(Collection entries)

---

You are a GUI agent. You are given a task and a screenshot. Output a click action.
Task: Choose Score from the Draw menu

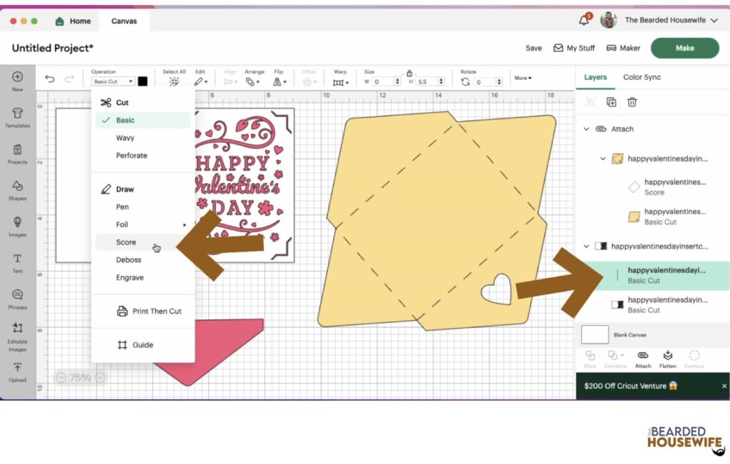tap(126, 242)
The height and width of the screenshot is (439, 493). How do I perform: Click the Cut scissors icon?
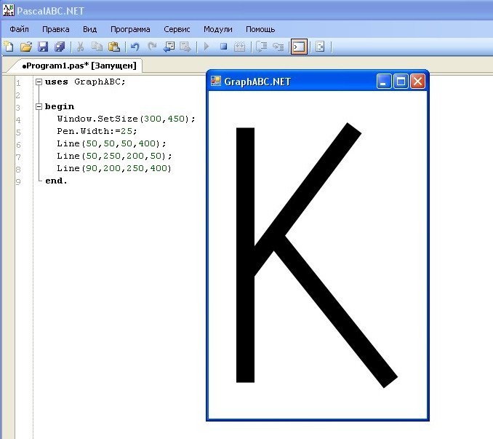tap(81, 47)
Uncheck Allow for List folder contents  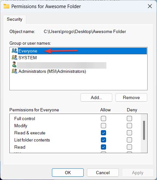pos(103,140)
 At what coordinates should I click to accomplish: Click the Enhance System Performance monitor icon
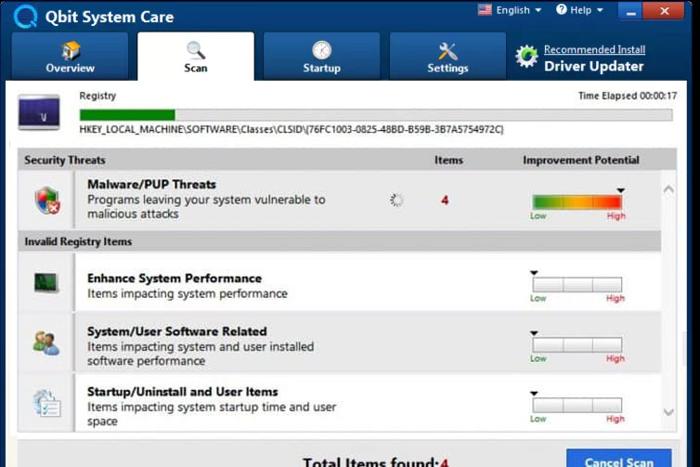[x=45, y=284]
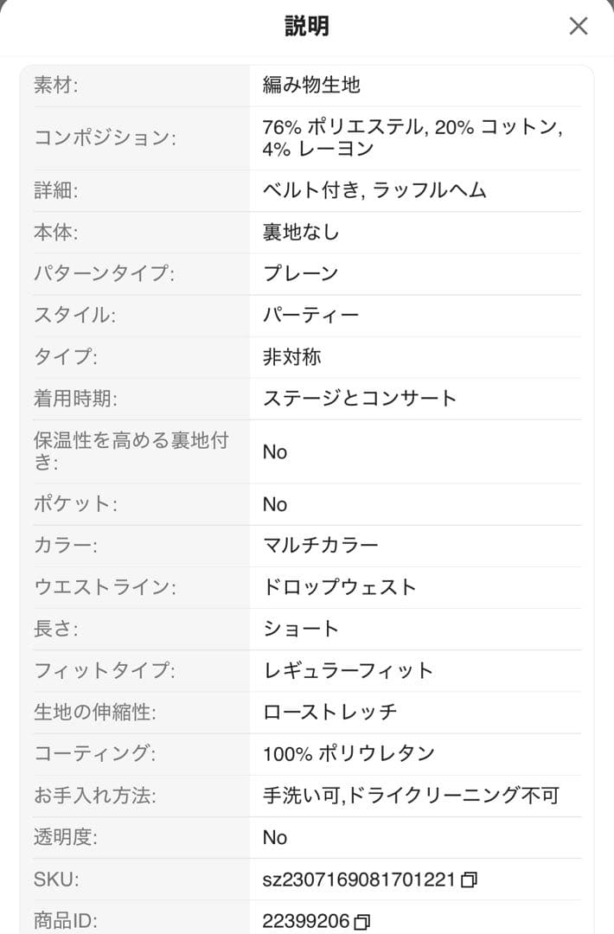Screen dimensions: 614x934
Task: Tap the 素材 label row
Action: 56,85
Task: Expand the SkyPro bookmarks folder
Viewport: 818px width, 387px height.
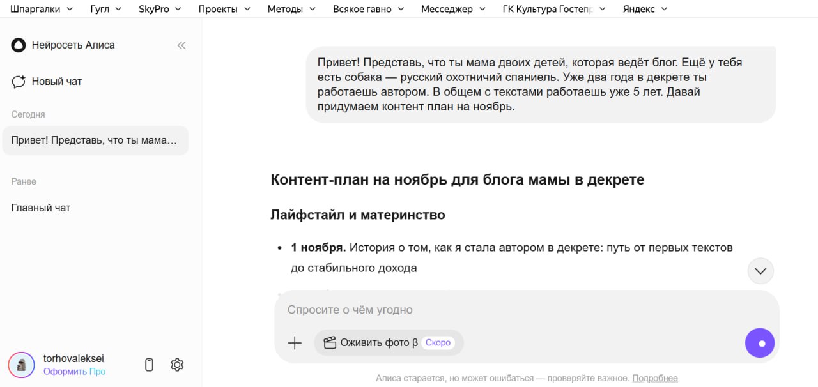Action: (x=160, y=9)
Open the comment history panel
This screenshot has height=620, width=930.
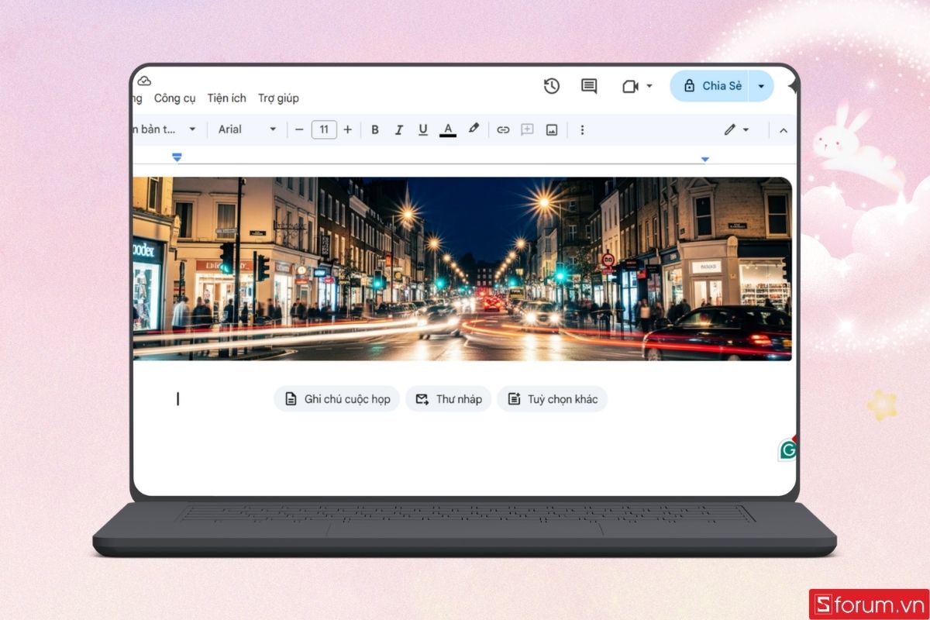588,86
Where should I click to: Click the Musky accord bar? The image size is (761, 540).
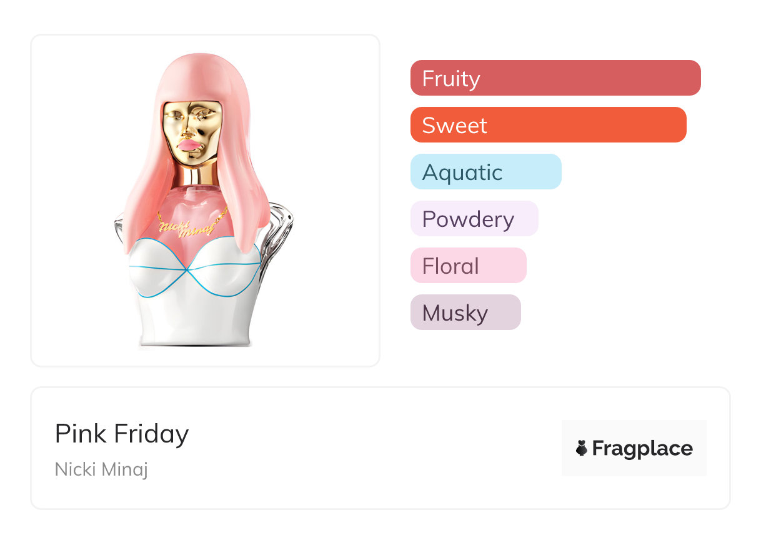[x=465, y=313]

---

=== WHAT NEEDS TO BE DONE ===
Your answer must be an exact copy of the lines from the one with "Viewport: 818px width, 387px height." through the final line of the data, both included, without any pictures.

=== RESPONSE TO THE EXERCISE ===
Viewport: 818px width, 387px height.
Action: (x=160, y=9)
Open the comment history panel
This screenshot has height=620, width=930.
588,86
Where should I click to: Click the Musky accord bar? The image size is (761, 540).
[x=465, y=313]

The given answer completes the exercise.